Stored data entries:
================
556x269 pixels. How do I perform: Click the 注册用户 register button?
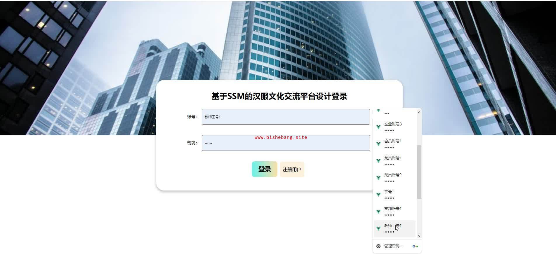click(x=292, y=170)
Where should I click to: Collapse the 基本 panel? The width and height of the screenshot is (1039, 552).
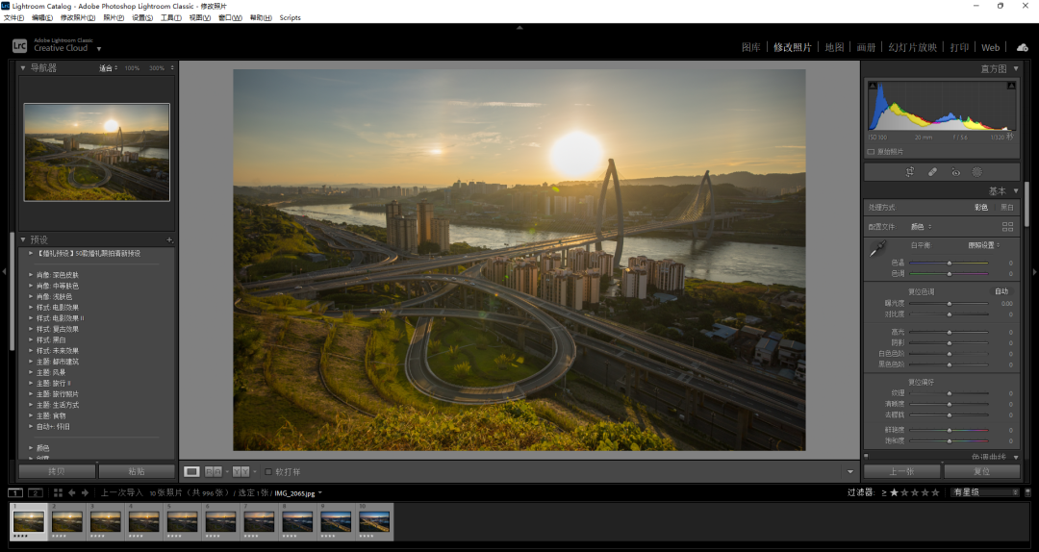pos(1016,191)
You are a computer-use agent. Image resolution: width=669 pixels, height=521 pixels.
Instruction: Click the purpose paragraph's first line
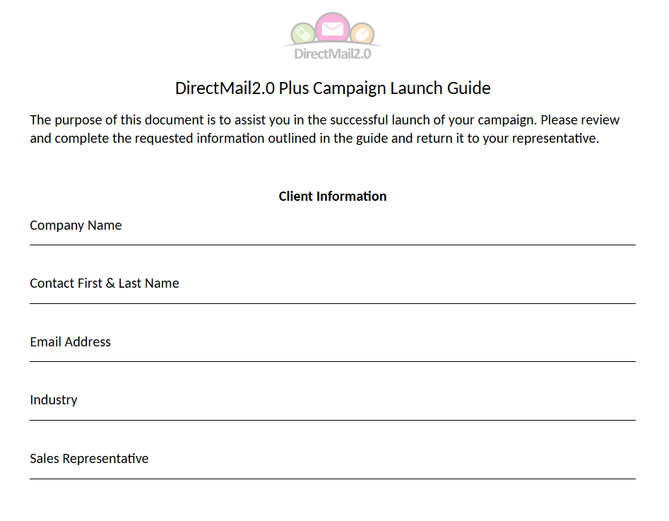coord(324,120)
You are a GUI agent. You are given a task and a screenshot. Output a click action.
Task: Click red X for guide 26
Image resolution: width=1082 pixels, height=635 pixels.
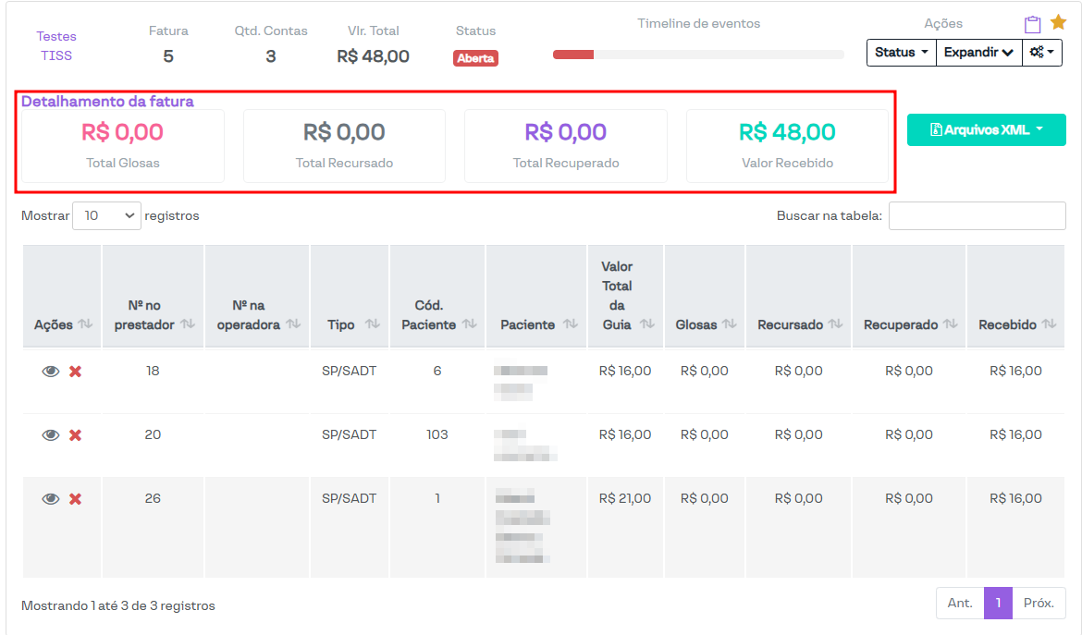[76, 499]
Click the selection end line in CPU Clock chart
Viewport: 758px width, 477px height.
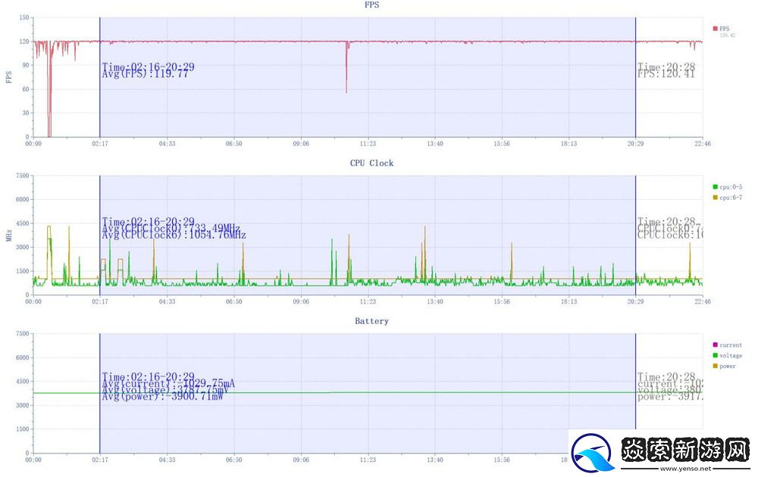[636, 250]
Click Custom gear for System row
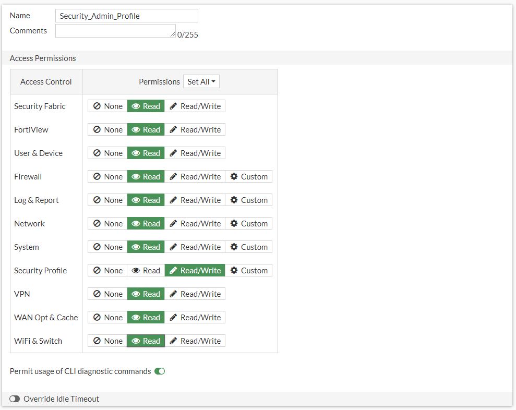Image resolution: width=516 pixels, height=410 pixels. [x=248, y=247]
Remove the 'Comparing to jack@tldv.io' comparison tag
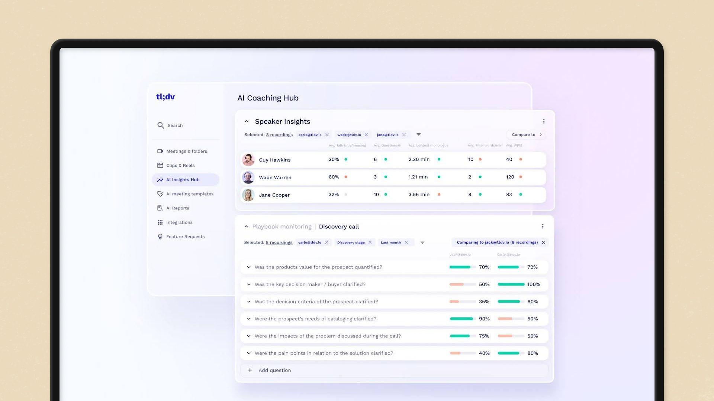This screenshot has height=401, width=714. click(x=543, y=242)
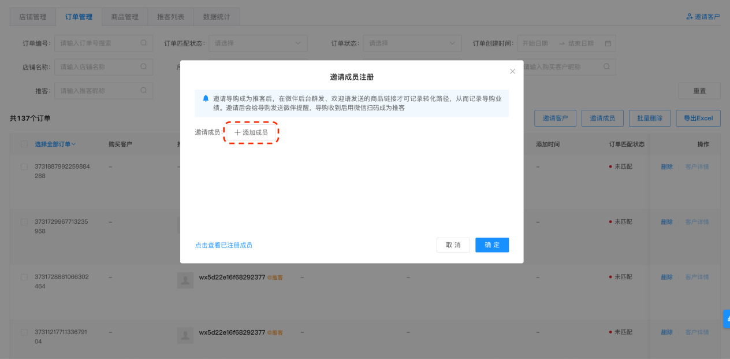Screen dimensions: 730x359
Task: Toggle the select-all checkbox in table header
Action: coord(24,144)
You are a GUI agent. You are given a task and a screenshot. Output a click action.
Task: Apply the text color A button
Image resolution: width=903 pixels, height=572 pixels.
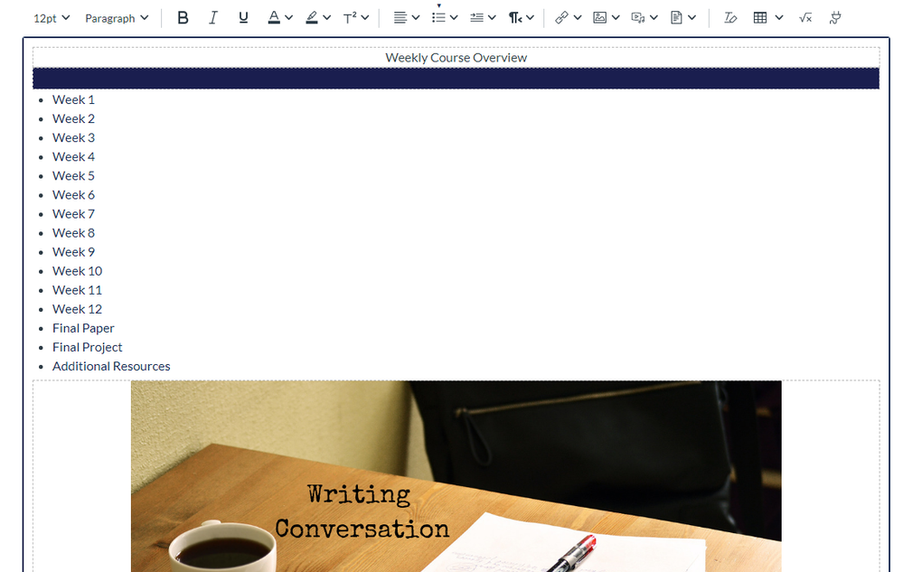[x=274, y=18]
================
> _Required action_:
Although the records contain pictures, only their text should be repeated, exactly as it appears.

> _Answer to this problem_:
556x269 pixels. How do I perform: Click the 注册用户 register button?
click(x=292, y=170)
Where should I click to: Collapse the 基本 panel? The width and height of the screenshot is (1039, 552).
pos(1016,191)
You are a computer-use agent. Image resolution: width=669 pixels, height=521 pixels.
Instruction: Click the purpose paragraph's first line
coord(324,120)
You are a GUI agent. You are given a task and a screenshot. Output a click action.
Task: Click red X for guide 26
Image resolution: width=1082 pixels, height=635 pixels.
[76, 499]
Click the selection end line in CPU Clock chart
Viewport: 758px width, 477px height.
[636, 250]
Click Custom gear for System row
Image resolution: width=516 pixels, height=410 pixels. [x=248, y=247]
Remove the 'Comparing to jack@tldv.io' comparison tag
This screenshot has height=401, width=714. click(x=543, y=242)
Screen dimensions: 730x359
Task: Toggle the select-all checkbox in table header
Action: coord(24,144)
You are a GUI agent. You are given a task and a screenshot. Output a click action.
Task: Apply the text color A button
Image resolution: width=903 pixels, height=572 pixels.
[x=274, y=18]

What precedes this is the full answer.